抜粋文:
——
アメリカOTAで話題の鉛問題
OTA: Organic Trade Association
アメリカのOTAメンバーの間でこのところ話題になっているのは、CPSC(Consumer Product Safety Commission)が,日用品の製品に含まれる「鉛」の規制を強化する問題です。CPSCは米国消費者製品安全法(Consumer Product Safety Act)に基づき1973年から執務を開始した米国の独立政府機関です。
日用品が原因で起こる健康障害のリスクから消費者を保護することを目的としています。
昨年、中国製のおもちゃから、規定値以上の鉛分が検出され大きな社会問題になりました。各業界の弁護士や、ロビーストたちが、あまり厳しい規制にならないように、また安全が証明されているもののは検査が免除になるよう運動しています。
2月の始め頃にはどうやら法規制が始まる見通しで、議論が活発化しています。
従来の規制でも当然、鉛分は規制されてきましたが、特に12歳以下の子供を保護するという目的に沿って厳格化する方向です。CPSCは、ウール、コットン、シルク、宝石やパールなどは対象から外す意向を示しています。
米国環境健康科学研究所(NIEHS)は2006 年4月に、鉛は極微量でも有害であるという研究報告を行いました。5年間にわたる調査の結果、鉛の血中濃度が安全とされていた10μg/dl(0.01ppm)以下の子どもたちでも、知的な障害を受けているというショッキングな報告でした。 この調査はコーネル大学、シンシナティ子ども医療センター、ロチェスター大学医学校の研究者達によって行われました。
——
学習資料:

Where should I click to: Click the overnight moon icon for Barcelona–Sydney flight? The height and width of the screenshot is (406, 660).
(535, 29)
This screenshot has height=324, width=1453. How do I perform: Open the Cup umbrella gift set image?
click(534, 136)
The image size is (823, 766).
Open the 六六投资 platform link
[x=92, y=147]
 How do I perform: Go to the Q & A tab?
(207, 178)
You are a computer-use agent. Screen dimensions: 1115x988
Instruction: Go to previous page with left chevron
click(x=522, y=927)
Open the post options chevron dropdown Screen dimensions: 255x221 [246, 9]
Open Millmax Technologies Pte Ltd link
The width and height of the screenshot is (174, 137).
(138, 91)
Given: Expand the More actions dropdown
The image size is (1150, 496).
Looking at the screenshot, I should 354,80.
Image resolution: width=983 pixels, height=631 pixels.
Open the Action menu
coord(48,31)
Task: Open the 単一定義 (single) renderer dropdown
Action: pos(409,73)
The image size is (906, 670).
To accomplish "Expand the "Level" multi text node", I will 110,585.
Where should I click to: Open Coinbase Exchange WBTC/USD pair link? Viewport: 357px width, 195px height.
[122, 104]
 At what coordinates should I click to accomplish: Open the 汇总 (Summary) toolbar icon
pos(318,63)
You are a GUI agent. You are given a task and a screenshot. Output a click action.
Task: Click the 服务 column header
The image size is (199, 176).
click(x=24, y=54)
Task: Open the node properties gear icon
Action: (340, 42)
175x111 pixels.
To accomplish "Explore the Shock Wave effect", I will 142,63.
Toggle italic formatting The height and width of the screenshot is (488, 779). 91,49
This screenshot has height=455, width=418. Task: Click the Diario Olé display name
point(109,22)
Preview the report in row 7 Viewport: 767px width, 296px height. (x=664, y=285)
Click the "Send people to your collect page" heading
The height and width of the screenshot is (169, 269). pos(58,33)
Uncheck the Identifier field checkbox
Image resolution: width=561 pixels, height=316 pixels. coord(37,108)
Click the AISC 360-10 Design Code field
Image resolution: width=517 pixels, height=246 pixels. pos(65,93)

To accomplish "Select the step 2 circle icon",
——
課題:
鉛問題の文章の「アメリカOTAで話題の鉛問題」から「除になるよう運動しています。」までを、「弁護士」を「法律家」に置き換えて書き改めなさい。

解答例:
アメリカOTAで話題の鉛問題
OTA: Organic Trade Association
アメリカのOTAメンバーの間でこのところ話題になっているのは、CPSC(Consumer Product Safety Commission)が,日用品の製品に含まれる「鉛」の規制を強化する問題です。CPSCは米国消費者製品安全法(Consumer Product Safety Act)に基づき1973年から執務を開始した米国の独立政府機関です。
日用品が原因で起こる健康障害のリスクから消費者を保護することを目的としています。
昨年、中国製のおもちゃから、規定値以上の鉛分が検出され大きな社会問題になりました。各業界の法律家や、ロビーストたちが、あまり厳しい規制にならないように、また安全が証明されているもののは検査が免除になるよう運動しています。